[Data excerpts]
________

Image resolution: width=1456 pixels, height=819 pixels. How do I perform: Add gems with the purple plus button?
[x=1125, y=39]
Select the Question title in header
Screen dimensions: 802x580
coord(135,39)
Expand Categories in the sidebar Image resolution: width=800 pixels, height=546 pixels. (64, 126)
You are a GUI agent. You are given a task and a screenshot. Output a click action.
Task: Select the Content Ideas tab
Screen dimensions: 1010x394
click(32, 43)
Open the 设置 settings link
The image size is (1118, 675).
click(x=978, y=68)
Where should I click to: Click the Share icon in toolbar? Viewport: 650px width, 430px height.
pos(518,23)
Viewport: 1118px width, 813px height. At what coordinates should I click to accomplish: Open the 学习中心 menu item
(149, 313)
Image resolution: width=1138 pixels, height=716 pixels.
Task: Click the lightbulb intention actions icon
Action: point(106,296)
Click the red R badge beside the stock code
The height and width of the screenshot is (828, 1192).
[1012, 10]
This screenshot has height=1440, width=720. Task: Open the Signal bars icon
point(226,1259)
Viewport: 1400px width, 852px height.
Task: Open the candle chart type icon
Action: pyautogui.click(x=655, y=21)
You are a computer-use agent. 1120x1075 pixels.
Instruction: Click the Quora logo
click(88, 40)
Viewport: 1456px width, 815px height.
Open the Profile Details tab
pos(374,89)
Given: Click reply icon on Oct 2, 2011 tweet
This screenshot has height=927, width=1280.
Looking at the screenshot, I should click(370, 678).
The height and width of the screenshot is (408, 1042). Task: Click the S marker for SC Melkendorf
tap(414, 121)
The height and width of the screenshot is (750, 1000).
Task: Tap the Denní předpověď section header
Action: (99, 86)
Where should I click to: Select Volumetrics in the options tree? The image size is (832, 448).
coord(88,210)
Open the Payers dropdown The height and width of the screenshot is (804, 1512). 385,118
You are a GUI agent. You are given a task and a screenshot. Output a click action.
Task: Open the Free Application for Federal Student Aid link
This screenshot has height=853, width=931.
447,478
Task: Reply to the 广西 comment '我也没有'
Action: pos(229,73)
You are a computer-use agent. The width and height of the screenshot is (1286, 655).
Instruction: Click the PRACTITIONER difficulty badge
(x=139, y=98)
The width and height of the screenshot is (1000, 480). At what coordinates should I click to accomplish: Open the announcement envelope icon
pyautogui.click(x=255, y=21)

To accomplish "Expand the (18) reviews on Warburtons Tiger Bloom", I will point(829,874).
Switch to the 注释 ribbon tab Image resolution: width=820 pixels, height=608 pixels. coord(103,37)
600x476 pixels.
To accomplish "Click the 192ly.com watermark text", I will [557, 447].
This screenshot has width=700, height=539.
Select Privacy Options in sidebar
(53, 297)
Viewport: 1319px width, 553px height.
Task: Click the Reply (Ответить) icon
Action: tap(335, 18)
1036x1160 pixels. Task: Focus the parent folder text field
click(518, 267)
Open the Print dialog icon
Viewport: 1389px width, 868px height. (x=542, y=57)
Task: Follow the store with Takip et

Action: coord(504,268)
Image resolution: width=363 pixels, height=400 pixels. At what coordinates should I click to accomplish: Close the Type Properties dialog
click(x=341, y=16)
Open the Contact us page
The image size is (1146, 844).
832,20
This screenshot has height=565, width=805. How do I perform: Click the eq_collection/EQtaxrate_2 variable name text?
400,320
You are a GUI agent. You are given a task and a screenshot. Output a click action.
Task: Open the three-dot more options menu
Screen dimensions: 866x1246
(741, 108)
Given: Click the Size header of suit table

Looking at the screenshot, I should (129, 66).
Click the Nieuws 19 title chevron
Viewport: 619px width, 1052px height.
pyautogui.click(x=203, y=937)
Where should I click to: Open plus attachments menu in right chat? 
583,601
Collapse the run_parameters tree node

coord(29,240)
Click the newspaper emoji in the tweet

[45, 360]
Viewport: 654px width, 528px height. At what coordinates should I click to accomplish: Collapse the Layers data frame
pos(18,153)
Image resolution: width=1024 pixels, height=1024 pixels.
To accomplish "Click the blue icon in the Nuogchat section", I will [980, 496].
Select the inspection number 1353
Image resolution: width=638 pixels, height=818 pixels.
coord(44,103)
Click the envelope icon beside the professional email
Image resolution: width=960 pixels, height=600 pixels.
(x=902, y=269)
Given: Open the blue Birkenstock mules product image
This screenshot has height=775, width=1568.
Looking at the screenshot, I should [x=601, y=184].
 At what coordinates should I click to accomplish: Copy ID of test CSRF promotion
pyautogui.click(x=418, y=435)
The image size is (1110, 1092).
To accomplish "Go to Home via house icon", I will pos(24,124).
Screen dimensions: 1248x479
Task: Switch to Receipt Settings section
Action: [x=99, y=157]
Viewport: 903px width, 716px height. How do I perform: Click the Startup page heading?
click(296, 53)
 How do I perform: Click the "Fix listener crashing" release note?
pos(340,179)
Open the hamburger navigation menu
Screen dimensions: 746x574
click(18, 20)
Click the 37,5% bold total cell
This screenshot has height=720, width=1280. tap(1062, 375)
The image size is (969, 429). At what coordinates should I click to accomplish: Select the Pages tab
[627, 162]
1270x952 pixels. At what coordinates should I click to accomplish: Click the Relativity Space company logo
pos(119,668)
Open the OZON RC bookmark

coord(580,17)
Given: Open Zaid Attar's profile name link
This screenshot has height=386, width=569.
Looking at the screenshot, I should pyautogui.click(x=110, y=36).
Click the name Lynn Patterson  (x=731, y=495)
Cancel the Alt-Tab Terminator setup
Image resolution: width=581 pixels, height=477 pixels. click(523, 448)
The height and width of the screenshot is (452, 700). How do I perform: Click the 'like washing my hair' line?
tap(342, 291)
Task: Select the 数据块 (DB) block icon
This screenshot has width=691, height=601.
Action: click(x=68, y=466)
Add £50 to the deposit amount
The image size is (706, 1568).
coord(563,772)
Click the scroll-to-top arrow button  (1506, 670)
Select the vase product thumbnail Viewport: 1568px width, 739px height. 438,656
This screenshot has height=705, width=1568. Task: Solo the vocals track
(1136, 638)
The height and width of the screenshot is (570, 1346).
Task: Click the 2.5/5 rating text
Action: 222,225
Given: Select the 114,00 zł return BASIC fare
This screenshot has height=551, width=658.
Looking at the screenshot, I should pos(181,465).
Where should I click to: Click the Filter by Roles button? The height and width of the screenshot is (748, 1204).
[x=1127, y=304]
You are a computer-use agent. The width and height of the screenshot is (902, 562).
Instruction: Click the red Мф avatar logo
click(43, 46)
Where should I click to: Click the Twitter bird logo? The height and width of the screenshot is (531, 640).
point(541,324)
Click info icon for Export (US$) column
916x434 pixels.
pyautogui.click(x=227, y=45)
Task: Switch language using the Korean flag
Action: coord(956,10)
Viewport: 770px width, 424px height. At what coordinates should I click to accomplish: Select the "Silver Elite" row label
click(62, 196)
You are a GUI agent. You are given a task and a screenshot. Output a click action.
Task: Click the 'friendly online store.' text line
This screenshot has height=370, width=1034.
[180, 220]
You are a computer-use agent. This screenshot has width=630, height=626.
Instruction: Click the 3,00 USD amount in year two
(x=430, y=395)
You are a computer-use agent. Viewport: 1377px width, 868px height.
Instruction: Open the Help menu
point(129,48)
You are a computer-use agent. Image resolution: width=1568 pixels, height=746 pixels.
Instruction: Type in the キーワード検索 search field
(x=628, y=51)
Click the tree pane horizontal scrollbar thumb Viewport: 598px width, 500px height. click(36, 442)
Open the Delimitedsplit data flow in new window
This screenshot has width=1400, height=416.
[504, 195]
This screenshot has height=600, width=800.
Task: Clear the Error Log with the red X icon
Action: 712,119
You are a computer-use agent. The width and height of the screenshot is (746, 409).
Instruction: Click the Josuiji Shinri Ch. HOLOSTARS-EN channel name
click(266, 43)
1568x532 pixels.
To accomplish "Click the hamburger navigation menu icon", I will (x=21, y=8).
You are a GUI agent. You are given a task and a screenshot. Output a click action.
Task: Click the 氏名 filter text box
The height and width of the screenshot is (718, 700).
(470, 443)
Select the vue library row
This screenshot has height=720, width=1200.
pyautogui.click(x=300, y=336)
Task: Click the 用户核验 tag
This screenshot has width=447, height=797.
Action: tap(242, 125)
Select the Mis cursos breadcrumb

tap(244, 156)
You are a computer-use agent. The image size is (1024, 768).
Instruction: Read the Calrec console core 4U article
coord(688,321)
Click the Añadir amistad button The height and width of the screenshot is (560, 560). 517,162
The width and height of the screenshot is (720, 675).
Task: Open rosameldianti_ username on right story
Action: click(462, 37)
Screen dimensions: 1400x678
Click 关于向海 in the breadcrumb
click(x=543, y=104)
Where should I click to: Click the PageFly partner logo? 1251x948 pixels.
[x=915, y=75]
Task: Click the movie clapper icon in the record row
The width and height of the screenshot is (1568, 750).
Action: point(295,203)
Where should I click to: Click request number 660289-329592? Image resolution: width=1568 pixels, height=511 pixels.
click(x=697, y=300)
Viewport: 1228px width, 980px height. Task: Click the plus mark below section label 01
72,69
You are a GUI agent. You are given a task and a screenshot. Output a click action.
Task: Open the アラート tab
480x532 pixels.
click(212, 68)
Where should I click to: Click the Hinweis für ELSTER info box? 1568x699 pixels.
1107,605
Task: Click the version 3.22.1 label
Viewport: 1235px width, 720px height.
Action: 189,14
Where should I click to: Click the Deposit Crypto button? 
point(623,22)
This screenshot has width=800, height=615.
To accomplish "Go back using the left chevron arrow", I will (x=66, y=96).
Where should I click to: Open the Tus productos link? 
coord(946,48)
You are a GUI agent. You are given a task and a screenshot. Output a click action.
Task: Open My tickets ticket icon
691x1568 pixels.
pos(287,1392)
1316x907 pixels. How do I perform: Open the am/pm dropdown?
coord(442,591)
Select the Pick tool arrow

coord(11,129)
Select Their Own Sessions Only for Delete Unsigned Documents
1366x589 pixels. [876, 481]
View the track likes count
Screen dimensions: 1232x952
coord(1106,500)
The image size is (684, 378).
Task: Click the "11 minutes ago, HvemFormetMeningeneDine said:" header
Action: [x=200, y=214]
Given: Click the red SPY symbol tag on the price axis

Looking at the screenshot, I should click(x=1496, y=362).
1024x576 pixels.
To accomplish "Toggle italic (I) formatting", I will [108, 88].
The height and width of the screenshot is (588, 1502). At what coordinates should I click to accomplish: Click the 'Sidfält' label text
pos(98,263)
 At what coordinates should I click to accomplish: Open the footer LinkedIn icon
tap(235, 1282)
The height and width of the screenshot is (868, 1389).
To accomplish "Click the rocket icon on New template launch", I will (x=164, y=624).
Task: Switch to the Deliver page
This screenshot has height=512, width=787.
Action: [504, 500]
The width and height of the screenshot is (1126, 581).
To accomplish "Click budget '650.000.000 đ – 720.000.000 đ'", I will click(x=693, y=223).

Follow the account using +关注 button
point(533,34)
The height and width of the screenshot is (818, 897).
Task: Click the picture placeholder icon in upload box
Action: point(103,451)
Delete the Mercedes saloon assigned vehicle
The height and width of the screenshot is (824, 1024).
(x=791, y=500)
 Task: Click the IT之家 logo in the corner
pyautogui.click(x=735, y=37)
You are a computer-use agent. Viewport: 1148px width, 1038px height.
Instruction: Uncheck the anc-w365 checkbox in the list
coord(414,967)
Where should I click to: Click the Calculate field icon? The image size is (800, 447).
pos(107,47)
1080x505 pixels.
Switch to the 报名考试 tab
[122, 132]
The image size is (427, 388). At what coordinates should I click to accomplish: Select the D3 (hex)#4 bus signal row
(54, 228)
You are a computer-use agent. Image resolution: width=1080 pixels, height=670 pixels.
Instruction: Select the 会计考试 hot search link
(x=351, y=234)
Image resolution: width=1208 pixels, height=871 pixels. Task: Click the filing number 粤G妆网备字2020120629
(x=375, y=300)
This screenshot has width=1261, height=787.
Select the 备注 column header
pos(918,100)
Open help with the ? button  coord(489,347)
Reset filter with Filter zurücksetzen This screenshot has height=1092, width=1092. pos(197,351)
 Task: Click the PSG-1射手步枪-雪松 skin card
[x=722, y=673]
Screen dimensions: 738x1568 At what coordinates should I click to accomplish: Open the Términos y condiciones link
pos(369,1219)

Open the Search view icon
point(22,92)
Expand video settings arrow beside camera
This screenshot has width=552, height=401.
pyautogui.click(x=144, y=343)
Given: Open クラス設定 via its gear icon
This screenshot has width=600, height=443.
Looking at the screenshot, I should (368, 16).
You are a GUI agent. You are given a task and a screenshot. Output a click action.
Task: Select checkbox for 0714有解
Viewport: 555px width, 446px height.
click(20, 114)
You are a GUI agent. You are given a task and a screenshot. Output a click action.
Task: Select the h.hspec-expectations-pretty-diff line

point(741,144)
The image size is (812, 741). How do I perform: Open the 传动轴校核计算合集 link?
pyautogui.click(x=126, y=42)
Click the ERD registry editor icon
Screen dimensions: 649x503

________

▸ **Required action**: Exactly reproduce the lines of the data above that run from the line containing "Screen dimensions: 738x1568" through the final one.

▸ **Solution to the exercise**:
Screen dimensions: 738x1568 At what coordinates should I click to accomplish: Open the Términos y condiciones link
pos(369,1219)

Open the Search view icon
point(22,92)
Expand video settings arrow beside camera
This screenshot has width=552, height=401.
pyautogui.click(x=144, y=343)
Given: Open クラス設定 via its gear icon
This screenshot has width=600, height=443.
Looking at the screenshot, I should (368, 16).
You are a GUI agent. You are given a task and a screenshot. Output a click action.
Task: Select checkbox for 0714有解
Viewport: 555px width, 446px height.
click(20, 114)
You are a GUI agent. You are given a task and a screenshot. Output a click action.
Task: Select the h.hspec-expectations-pretty-diff line

point(741,144)
The image size is (812, 741). How do I perform: Open the 传动轴校核计算合集 link?
pyautogui.click(x=126, y=42)
Click the ERD registry editor icon
Screen dimensions: 649x503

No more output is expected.